Exercise objective:
Repeat each of the rows below word for word, with no changes.

Item-finding rows:
☆ ☆ ☆ ☆ ☆ ☆ ☆

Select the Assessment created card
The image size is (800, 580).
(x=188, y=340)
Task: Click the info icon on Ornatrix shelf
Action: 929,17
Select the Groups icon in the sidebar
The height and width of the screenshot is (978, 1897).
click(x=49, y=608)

☆ ☆ ☆ ☆ ☆ ☆ ☆

Solution below:
Select the Assessment created card
The image size is (800, 580).
(x=188, y=340)
Task: Click the info icon on Ornatrix shelf
Action: 929,17
Select the Groups icon in the sidebar
The height and width of the screenshot is (978, 1897).
click(x=49, y=608)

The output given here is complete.